Sublime
Kurt Leland | 02/11/2009
(5 out of 5 stars)
"This is positively the most heart-rending and terrifying Schwanengesang cycle I've ever heard. If you ever wondered what Schubert felt in the last months of his life, knowing that he would soon die of syphilis, you will have no doubt after listening to the darker songs in the set. The sense of standing at the edge of the abyss is palpable, a tragedy of ancient Greek proportions.
Pregardien's vocal coloring of the words goes way beyond interpretation. It's as if he becomes the poet, the doomed composer. You don't even need to know German to get at the raw emotion. Staier's fortepiano creates a wonderful, almost impressionistic haze in the accompaniment, shading every turn of the text like a musical Doppelgänger.

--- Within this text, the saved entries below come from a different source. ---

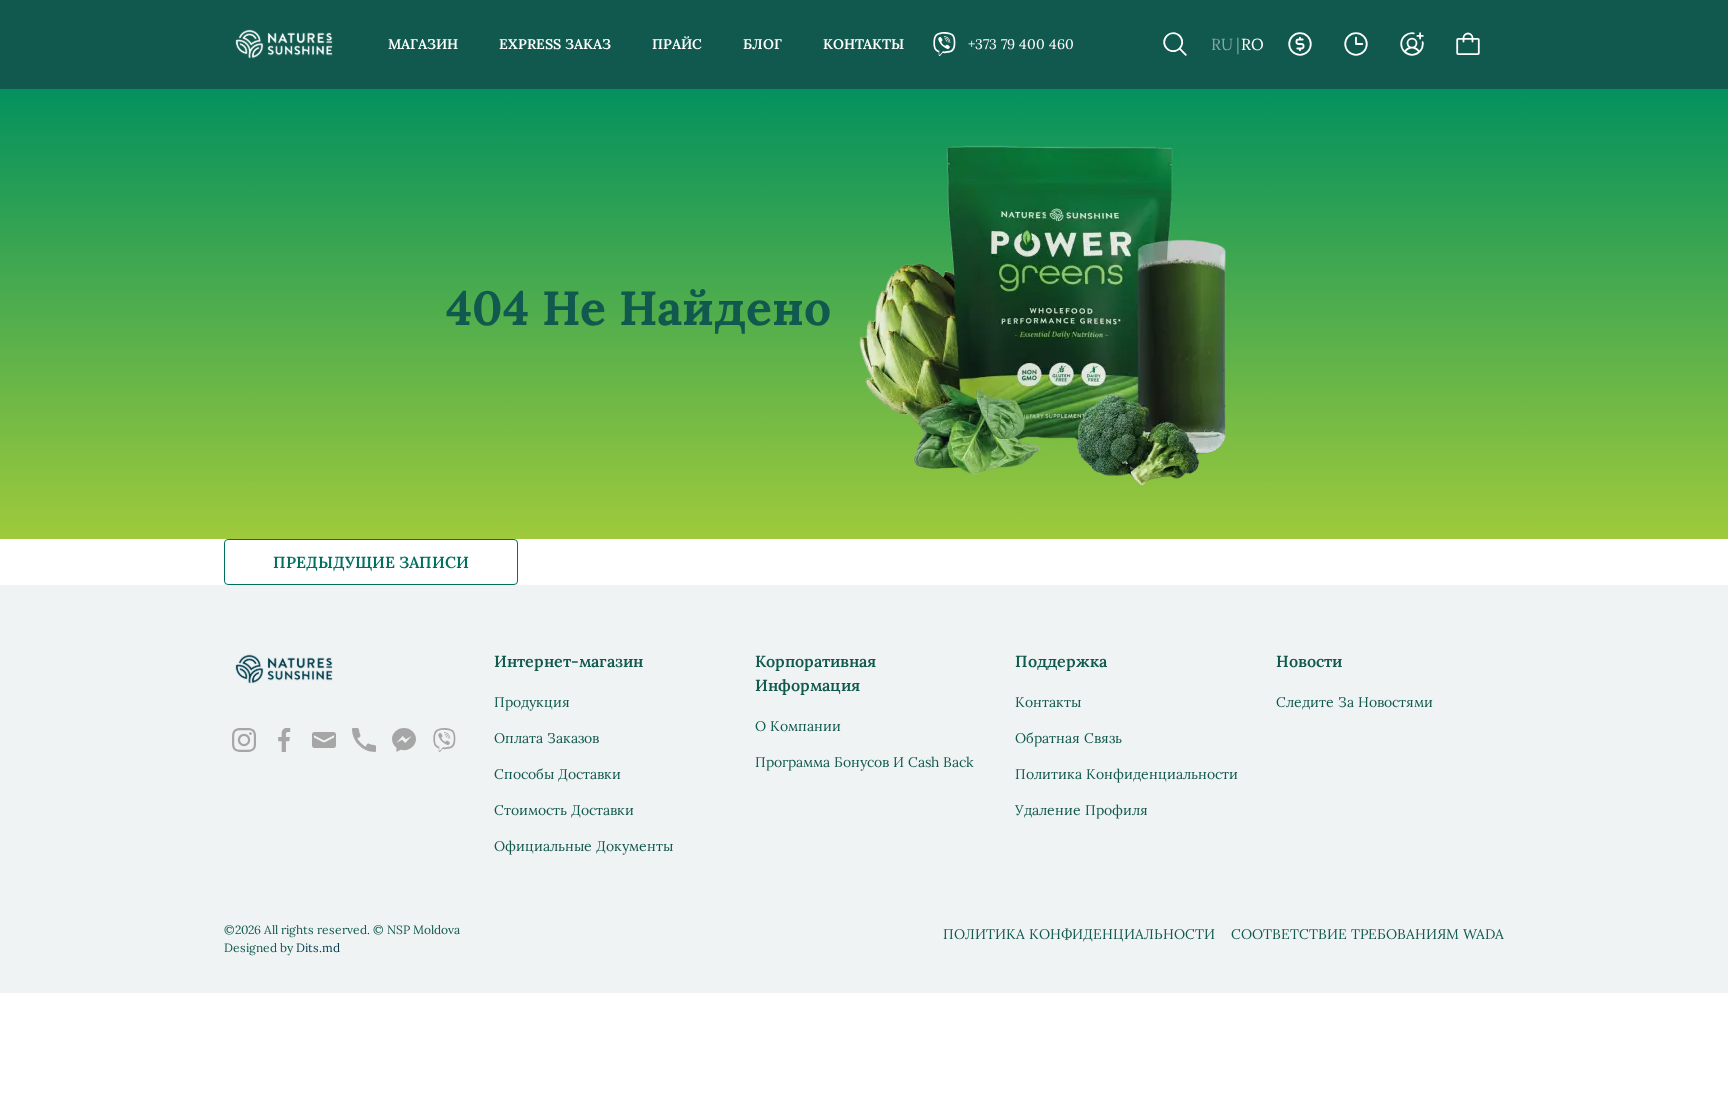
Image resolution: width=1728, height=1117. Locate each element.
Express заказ (555, 44)
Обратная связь (1068, 738)
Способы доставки (557, 774)
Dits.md (318, 947)
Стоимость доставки (564, 810)
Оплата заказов (546, 738)
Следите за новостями (1354, 702)
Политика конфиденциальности (1126, 774)
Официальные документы (583, 846)
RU (1222, 44)
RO (1252, 44)
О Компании (798, 726)
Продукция (532, 702)
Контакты (863, 44)
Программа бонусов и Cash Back (864, 762)
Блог (762, 44)
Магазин (423, 44)
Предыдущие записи (371, 562)
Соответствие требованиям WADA (1367, 934)
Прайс (677, 44)
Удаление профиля (1081, 810)
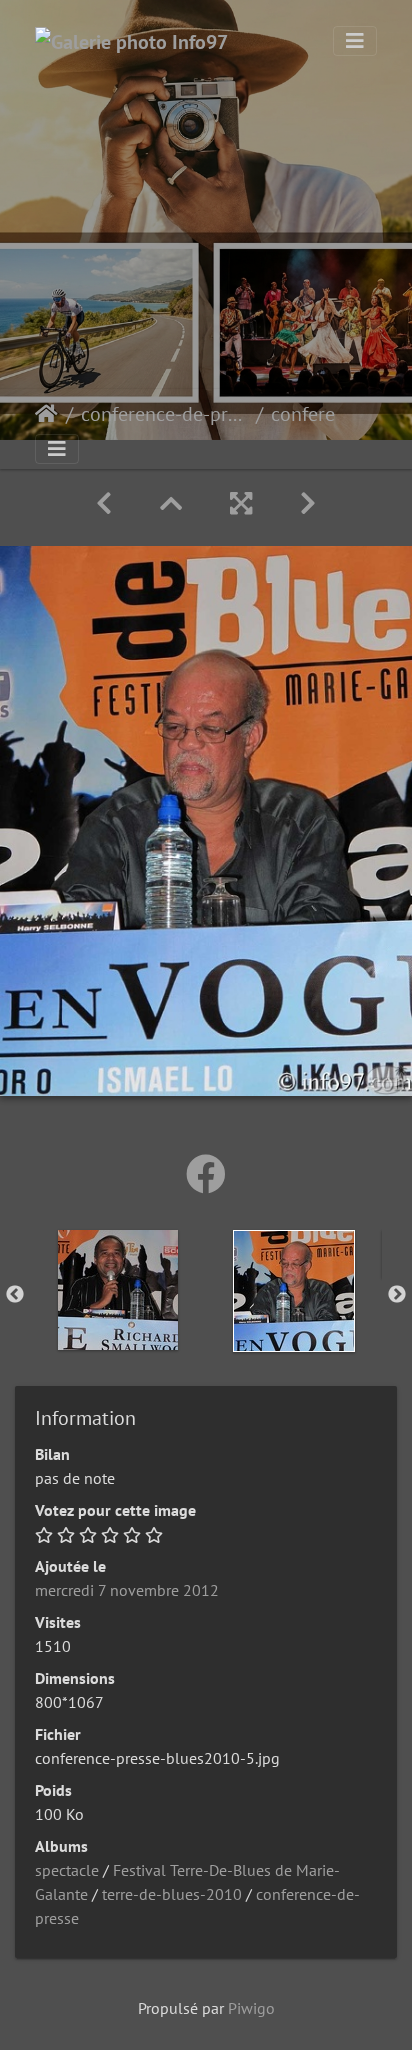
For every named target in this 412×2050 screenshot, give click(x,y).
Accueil (46, 414)
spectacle (67, 1870)
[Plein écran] (241, 503)
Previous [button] (15, 1295)
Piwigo (251, 2008)
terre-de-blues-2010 (172, 1894)
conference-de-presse (164, 414)
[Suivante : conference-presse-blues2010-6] (308, 503)
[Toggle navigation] (355, 41)
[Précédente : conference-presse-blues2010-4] (104, 503)
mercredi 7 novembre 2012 (127, 1590)
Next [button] (397, 1295)
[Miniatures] (171, 503)
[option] (118, 1290)
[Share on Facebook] (206, 1174)
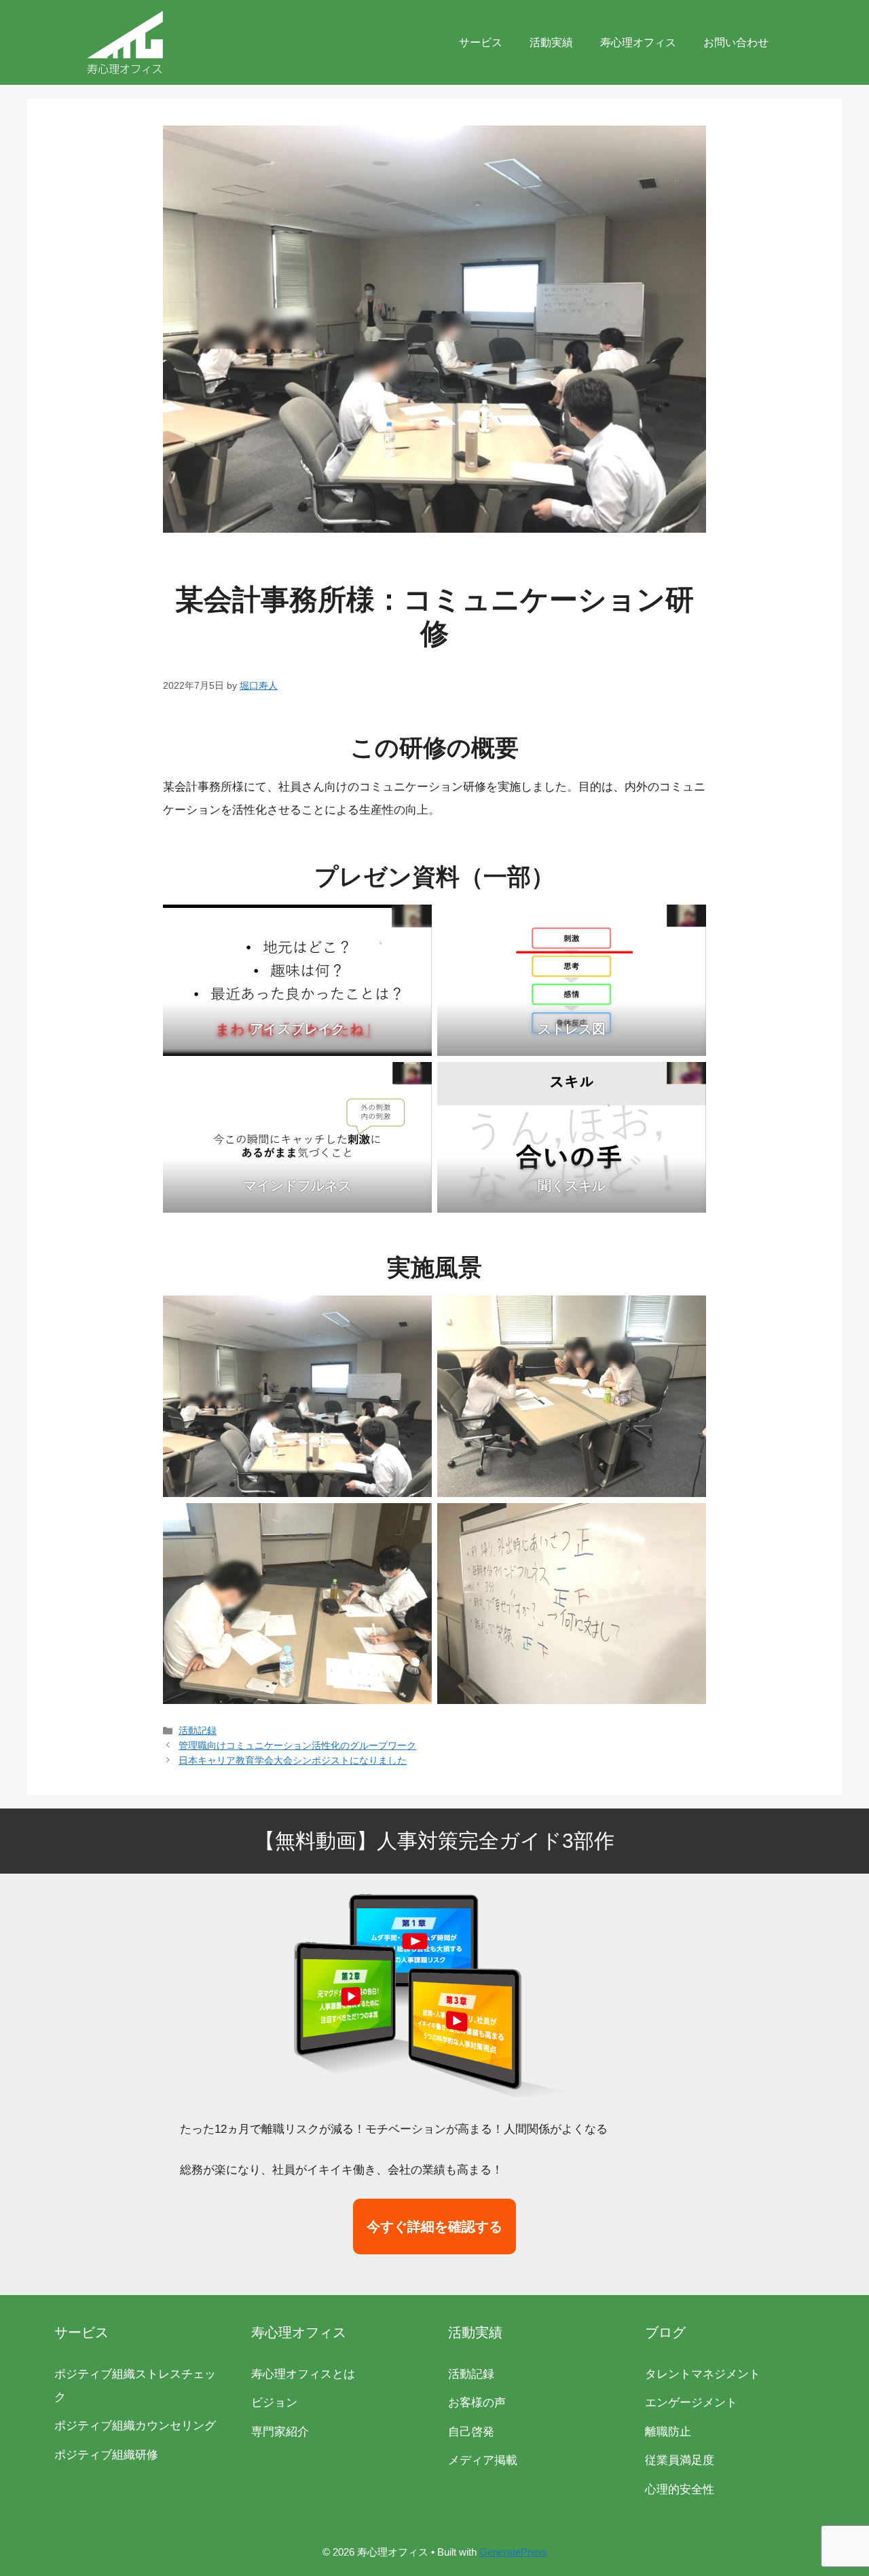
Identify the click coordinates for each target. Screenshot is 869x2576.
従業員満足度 (679, 2460)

The lighter songs in the set are delightfully frothy, but somehow make the gloomy ones even darker in contrast. The Seidl settings that fill out the program are less familiar, more lightweight, with the exception of the stunningly bright and sad (only Schubert can get them both at once!) Die Taubenpost, and the half-dark Der Wanderer an den Mond. They form an effective counterbalance to the Swan Songs.
But when experiencing the bleakness of Der Atlas, in which the whole weight of the world rests on the poet's (and songwriter's) shoulders, or Der Doppelgänger, with its terrified vision of the ghost of oneself damned to a limbo of lost love, I don't want to be lifted out of that mood and entertained.
Rilke said: "For beauty is just the beginning of terror." That's the world the best songs of this CD inhabit--the very definition of the sublime."